- [DESCRIPTION OF THE TASK]: Convert the stretch of records from the line containing "Given: Open the 信用文化 navigation item" through the end of the records into a Markdown table with the columns n and Line, numbering each row and leaving out blank lines. Omit the pictures.

******

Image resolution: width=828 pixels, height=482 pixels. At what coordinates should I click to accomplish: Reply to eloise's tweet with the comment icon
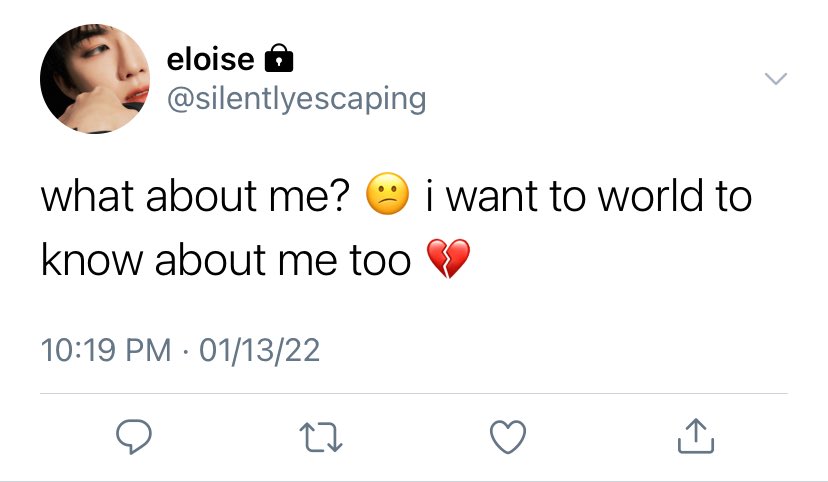[134, 437]
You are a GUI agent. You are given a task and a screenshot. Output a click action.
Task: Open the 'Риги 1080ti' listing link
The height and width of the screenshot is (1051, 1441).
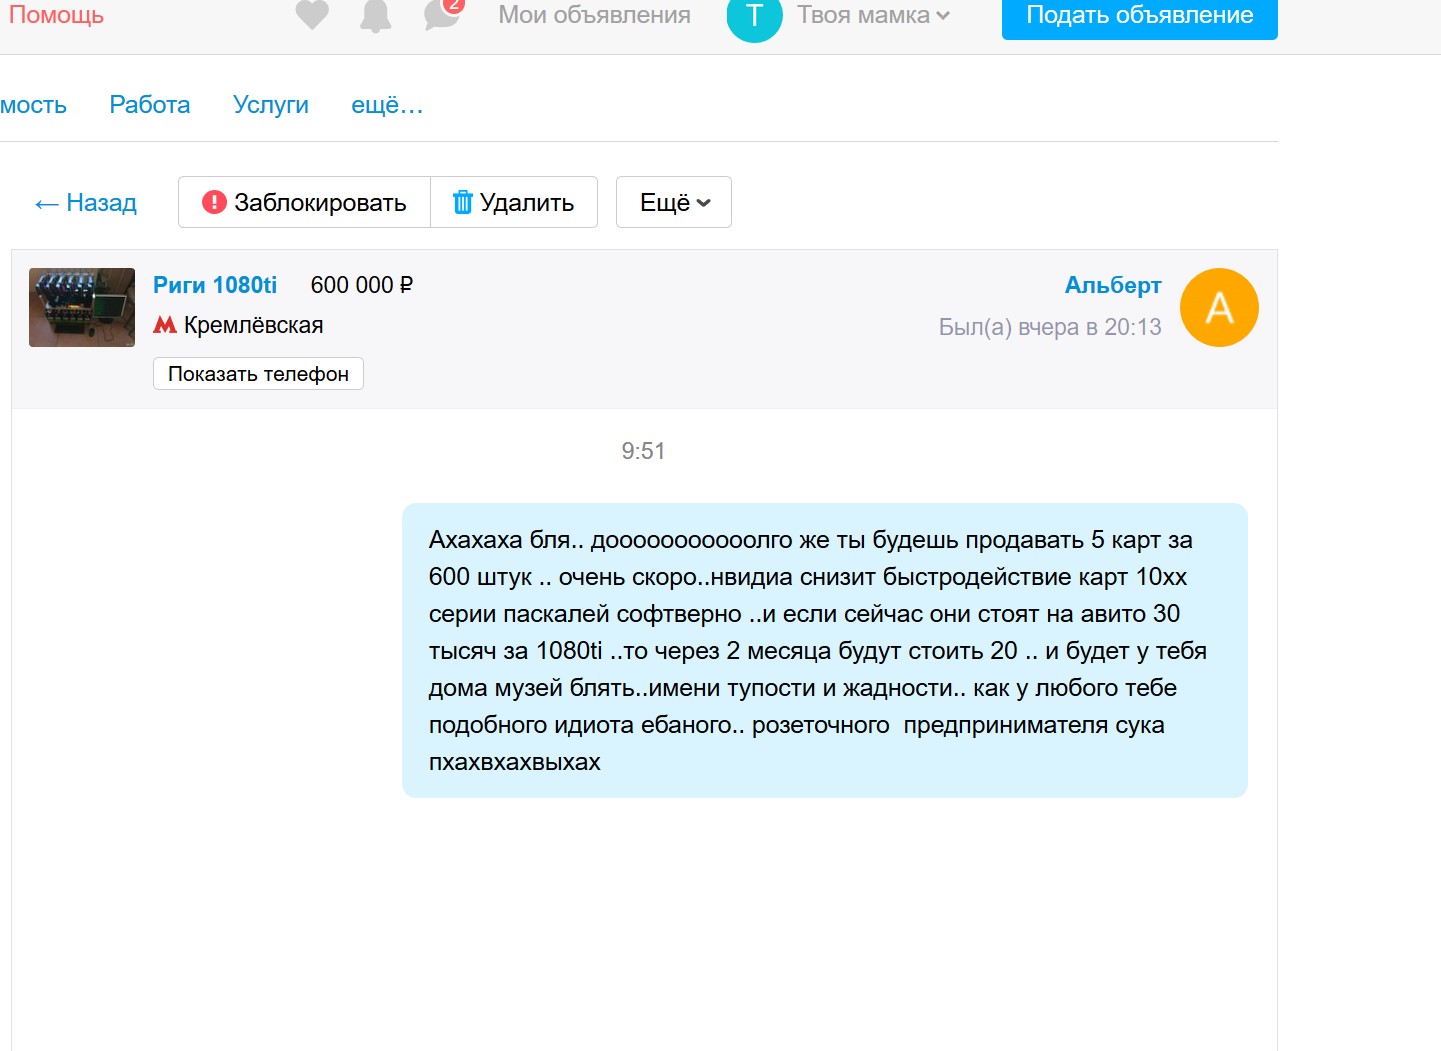tap(215, 285)
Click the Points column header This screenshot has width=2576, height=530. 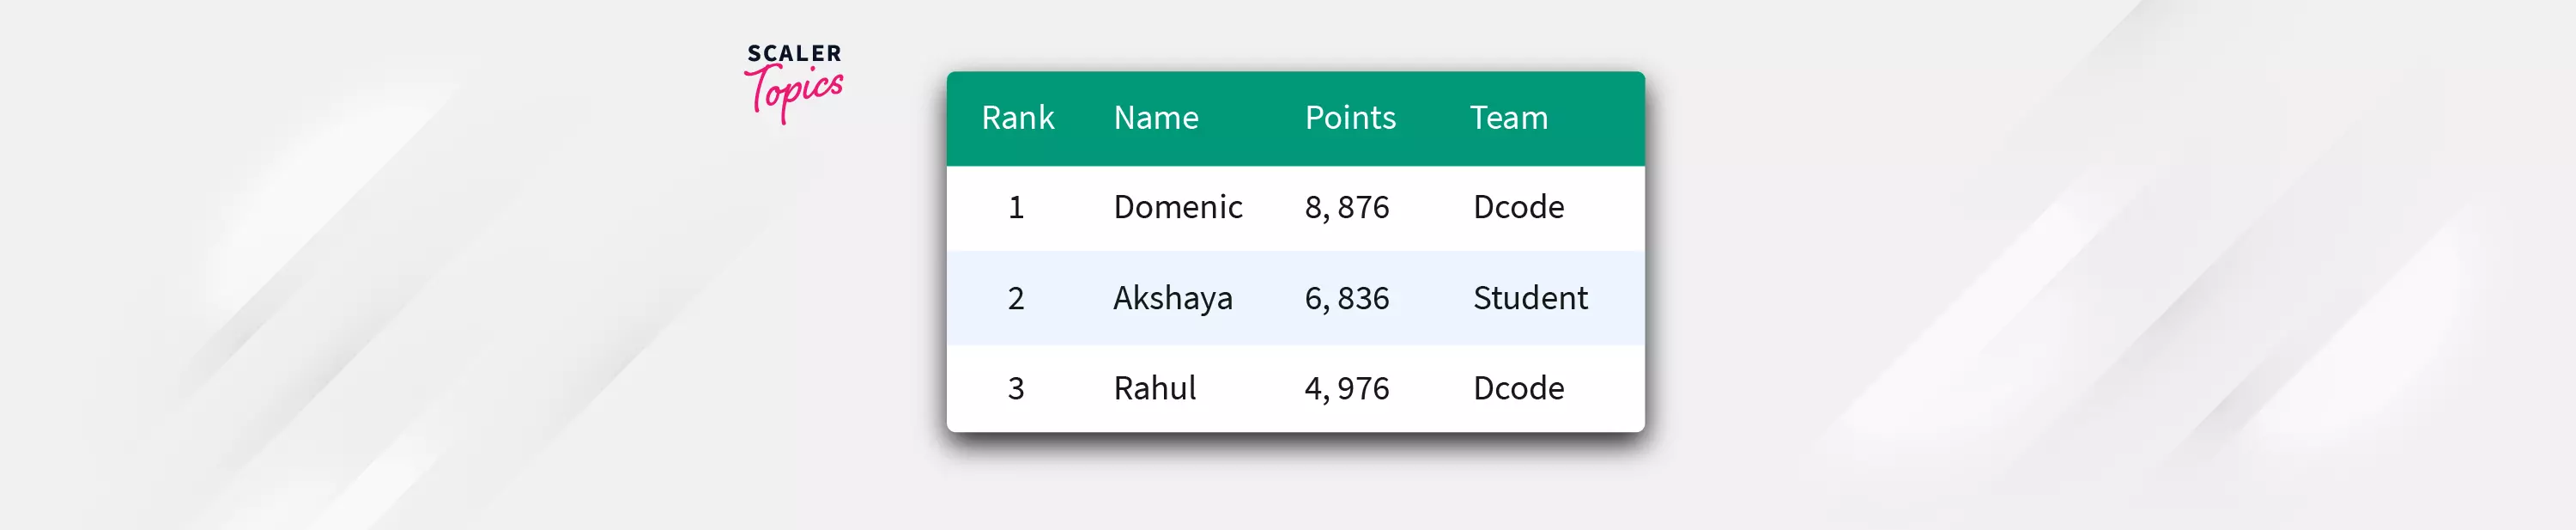1349,118
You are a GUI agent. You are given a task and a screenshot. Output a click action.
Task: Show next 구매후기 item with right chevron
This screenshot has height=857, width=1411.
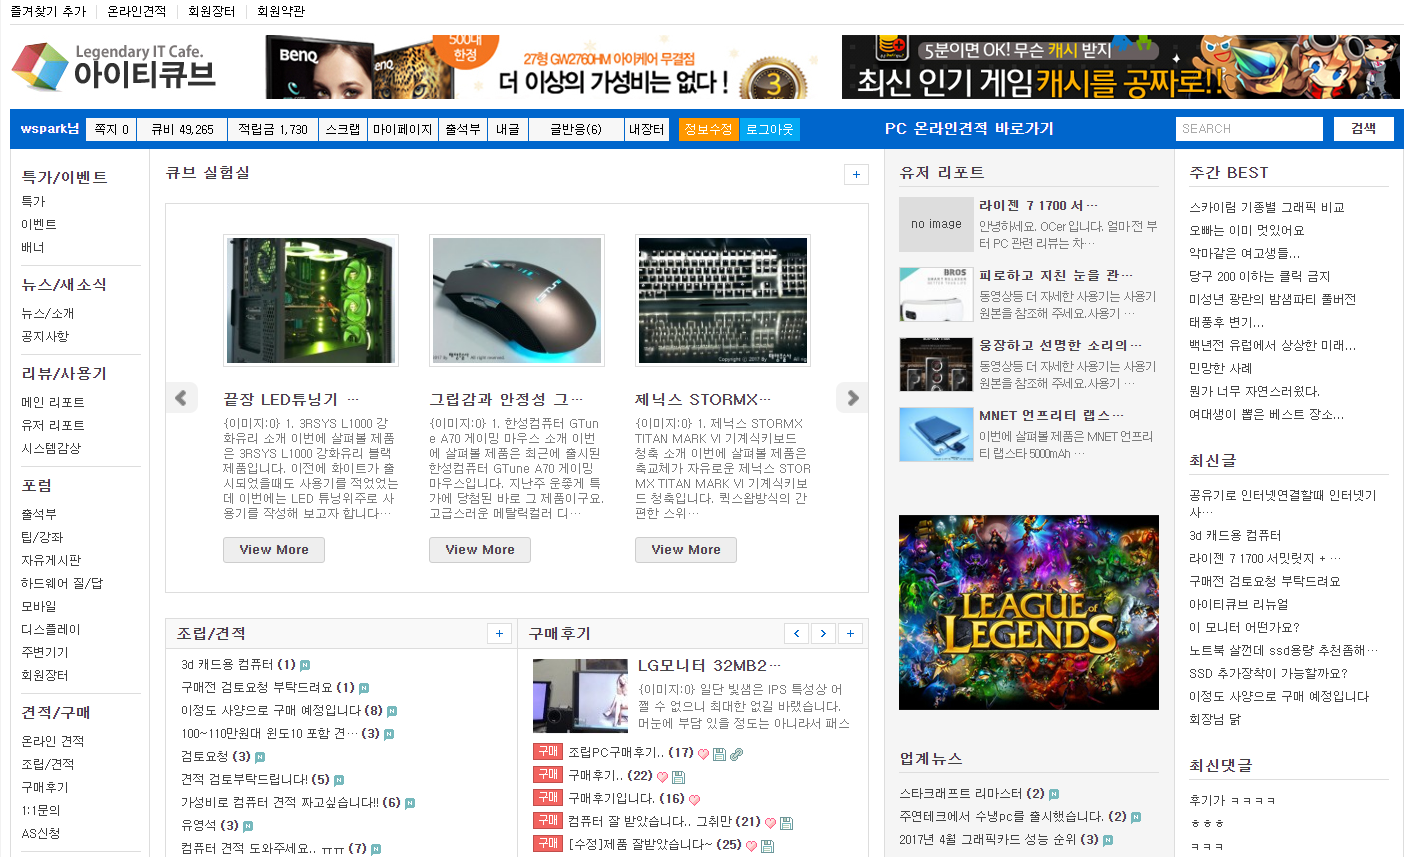tap(823, 633)
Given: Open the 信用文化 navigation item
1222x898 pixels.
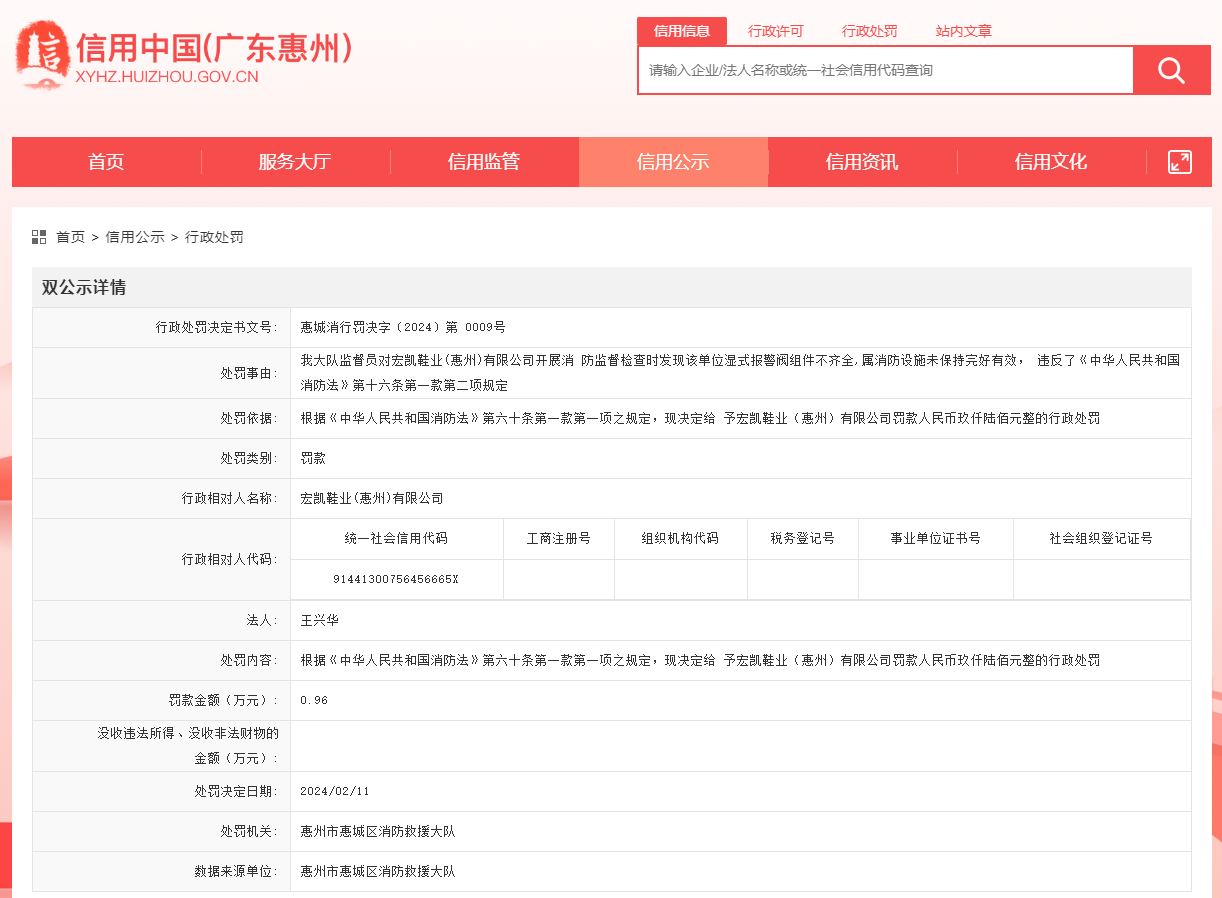Looking at the screenshot, I should click(1051, 162).
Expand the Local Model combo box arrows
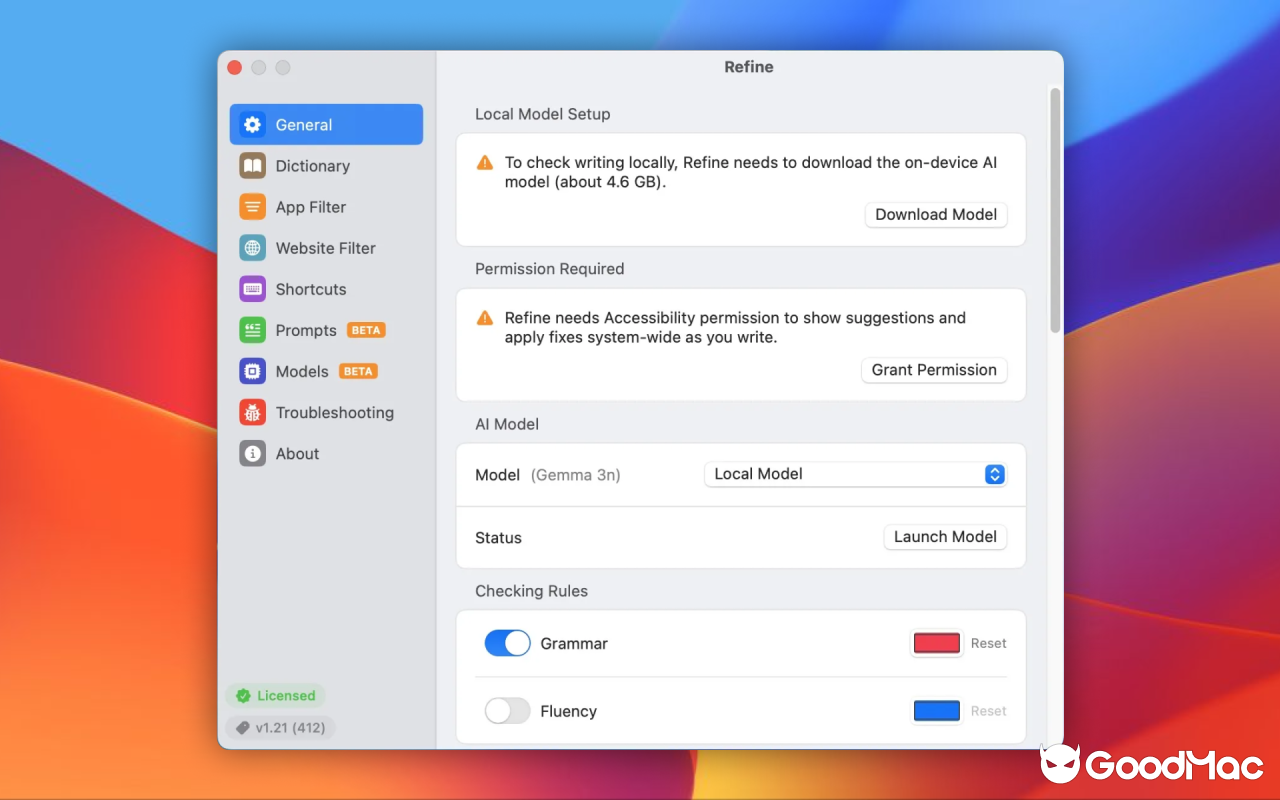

******

- [EXERCISE RESPONSE]:
| n | Line |
|---|---|
| 1 | Given: Open the 信用文化 navigation item |
| 2 | 1222x898 pixels. |
| 3 | Looking at the screenshot, I should click(1051, 162). |
| 4 | Expand the Local Model combo box arrows |